Option 2: Exclude globally routed IP addresses and FQDNs from automatic updates
This change would have no effect on the first type of issue outlined above, but would completely solve for the second type of issue without requiring any user awareness of the problem and being incredibly unlikely to have unwanted side-effects (i.e. breaking stuff that worked before).
The change would make it so that non-RFC1819 IP addresses are (i.e. “non-local” IP addresses) and non-link-local and non-local FQDNs (fully qualified domain names, i.e. “myremotedevice.dyndnsprovider.net”) are excluded from being automatically updated based on device discovery.
It might be desirable to include link-local and local FQDNs (i.e. “myhost.local” or “myhost.localhost”) into the carve-out, but I can see good arguments for both excluding and including them. To “play it safe”, this proposal would continue to update link-local and local FQDN to reduce false negatives and keep the behavior as closely aligned with the original behavior while also resolving the outlined issues.
By excluding non-RFC1819 IP addresses and non-link-local and non-local FQDNs, devices that were configured with “global” connectivity will not get automatically “downgraded” to local connectivity just because they may have been (temporarily) connected to a local network.

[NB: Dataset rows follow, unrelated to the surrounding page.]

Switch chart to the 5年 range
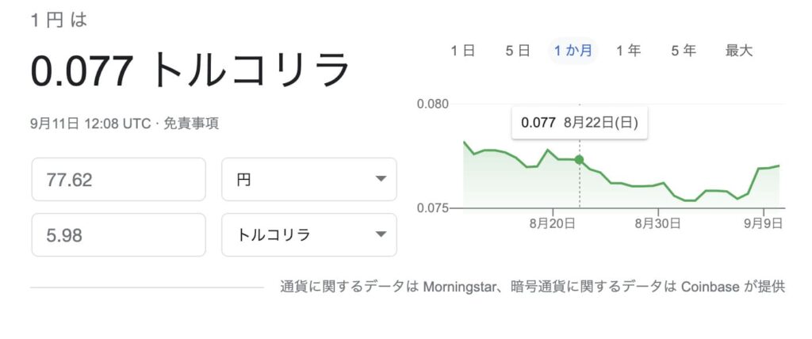Screen dimensions: 812x339 point(683,51)
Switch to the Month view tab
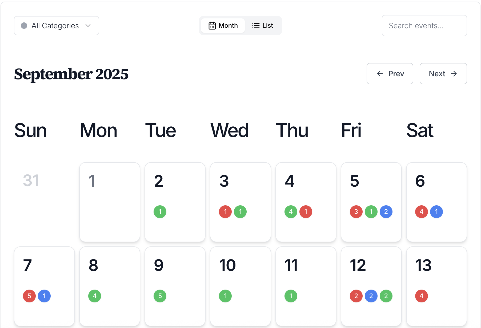Screen dimensions: 481x328 223,26
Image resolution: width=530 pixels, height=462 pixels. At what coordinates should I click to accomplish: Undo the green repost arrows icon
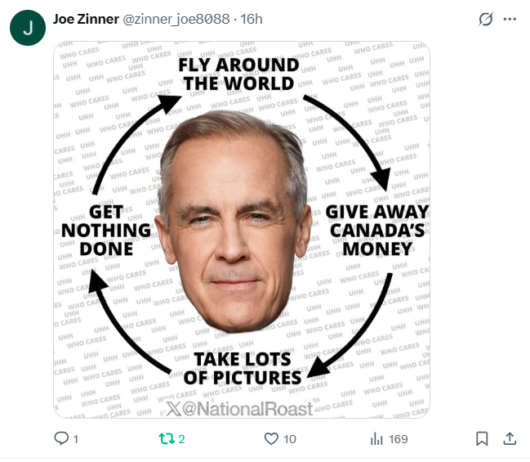[x=166, y=439]
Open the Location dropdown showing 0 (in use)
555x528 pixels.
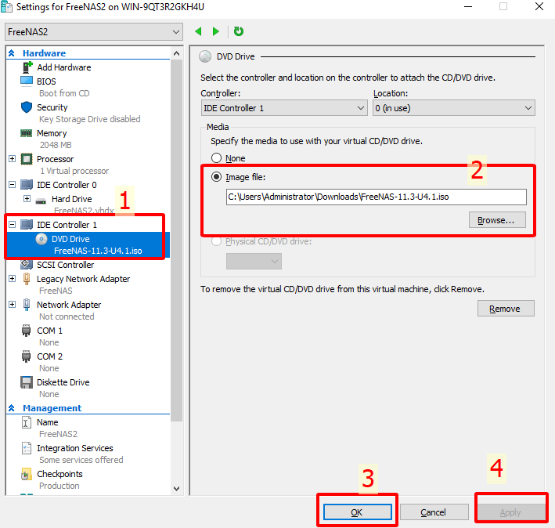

Option 3: Alternative connectivity profiles
This seems to be the most invasive and complicated change from an implementation perspective, but would also transparently resolve both mentioned issues. However, it might not be possible to exclusively implement on the HA platform level and may require integration authors to opt into (I frankly haven’t explored this option in too much detail since it’s my least favorite due it’s complexity and potential for breakage).
Instead of plainly replacing the connectivity information in the config entry the concept of alternative “connectivity profiles” could be introduced. Basically, instead of overriding the “host” field, the config entry would be amended with an “alternative_hosts” list. The originally configured host would never get touched by the device discovery, but integration authors (or where possible the HA platform itself) would upon a failed connection, round robin over all hosts, including the alternative_hosts list.
This way, the originally by the user configured configuration will never get lost and can always be recovered while also utilizing newly available connectivity profiles added by device discovery. As an additional optimization the mechanism could always start the first connection attempt with the most recently successfully used profile and could purge automatically generated profiles after not having been successfully connected to for a while.
This approach, while providing a more wholistic and user-transparent solution, is also significantly more complicated to implement, may require significant changes across the codebase, possibly including integrations, and ultimately has a much higher potential for bugs.
For those reasons I think this approach is probably not advisable.
Conclusion
I hope I can get some input, thoughts, advice and support here. I would like to work on and provide a pull request for these solutions if there are no objections and general support for changes like this. I think it is probably worth implementing at least the first solution, possibly amended by the second solution.
I welcome any feedback and thoughts!
Related bug report: device_tracker announcing devices via CONNECTED_DEVICE_REGISTERED even when disabled · Issue #117888 · home-assistant/core · GitHub
I’ve also posted related to this topic to the Home Assistant and ESPHome Discord servers (no links for obvious reasons).